**WORK REQUIRED:**
Copying nothing before it, reproduce the line that holds "TikTokインフルエンサー向け (321, 241)" and every line after it in the data, exactly.

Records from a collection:
^^^^

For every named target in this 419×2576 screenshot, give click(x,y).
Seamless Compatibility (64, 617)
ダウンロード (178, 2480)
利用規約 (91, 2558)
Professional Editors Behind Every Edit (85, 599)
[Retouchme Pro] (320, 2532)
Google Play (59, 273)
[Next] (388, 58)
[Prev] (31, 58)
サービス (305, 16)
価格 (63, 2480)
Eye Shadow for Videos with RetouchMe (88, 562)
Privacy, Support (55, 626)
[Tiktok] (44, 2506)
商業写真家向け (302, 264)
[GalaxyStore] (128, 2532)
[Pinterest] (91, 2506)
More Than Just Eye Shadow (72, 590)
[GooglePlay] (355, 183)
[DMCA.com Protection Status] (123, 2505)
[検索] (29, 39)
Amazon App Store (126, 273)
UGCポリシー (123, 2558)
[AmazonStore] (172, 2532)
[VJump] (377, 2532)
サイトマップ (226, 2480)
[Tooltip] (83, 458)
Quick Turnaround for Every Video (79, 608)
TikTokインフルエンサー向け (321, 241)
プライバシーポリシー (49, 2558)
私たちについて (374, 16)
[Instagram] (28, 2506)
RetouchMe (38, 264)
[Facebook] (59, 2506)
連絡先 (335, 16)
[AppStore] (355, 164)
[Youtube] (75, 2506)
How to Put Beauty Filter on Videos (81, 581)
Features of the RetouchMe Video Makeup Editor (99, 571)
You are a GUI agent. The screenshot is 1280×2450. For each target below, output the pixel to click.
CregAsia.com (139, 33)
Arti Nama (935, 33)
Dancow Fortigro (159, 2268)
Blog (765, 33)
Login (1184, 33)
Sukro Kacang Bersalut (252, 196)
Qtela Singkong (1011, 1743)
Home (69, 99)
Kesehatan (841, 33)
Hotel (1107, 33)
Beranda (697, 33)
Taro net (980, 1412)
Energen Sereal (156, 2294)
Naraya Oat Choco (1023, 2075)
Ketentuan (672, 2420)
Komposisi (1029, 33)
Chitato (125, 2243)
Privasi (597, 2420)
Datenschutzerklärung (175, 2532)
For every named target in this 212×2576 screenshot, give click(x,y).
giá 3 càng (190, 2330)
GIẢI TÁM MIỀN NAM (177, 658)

^^^^

**RESULT:**
TikTokインフルエンサー向け (321, 241)
プライバシーポリシー (49, 2558)
私たちについて (374, 16)
[Instagram] (28, 2506)
RetouchMe (38, 264)
[Facebook] (59, 2506)
連絡先 (335, 16)
[AppStore] (355, 164)
[Youtube] (75, 2506)
How to Put Beauty Filter on Videos (81, 581)
Features of the RetouchMe Video Makeup Editor (99, 571)
You are a GUI agent. The screenshot is 1280×2450. For each target below, output the pixel to click.
CregAsia.com (139, 33)
Arti Nama (935, 33)
Dancow Fortigro (159, 2268)
Blog (765, 33)
Login (1184, 33)
Sukro Kacang Bersalut (252, 196)
Qtela Singkong (1011, 1743)
Home (69, 99)
Kesehatan (841, 33)
Hotel (1107, 33)
Beranda (697, 33)
Taro net (980, 1412)
Energen Sereal (156, 2294)
Naraya Oat Choco (1023, 2075)
Ketentuan (672, 2420)
Komposisi (1029, 33)
Chitato (125, 2243)
Privasi (597, 2420)
Datenschutzerklärung (175, 2532)
For every named target in this 212×2576 screenshot, give click(x,y).
giá 3 càng (190, 2330)
GIẢI TÁM MIỀN NAM (177, 658)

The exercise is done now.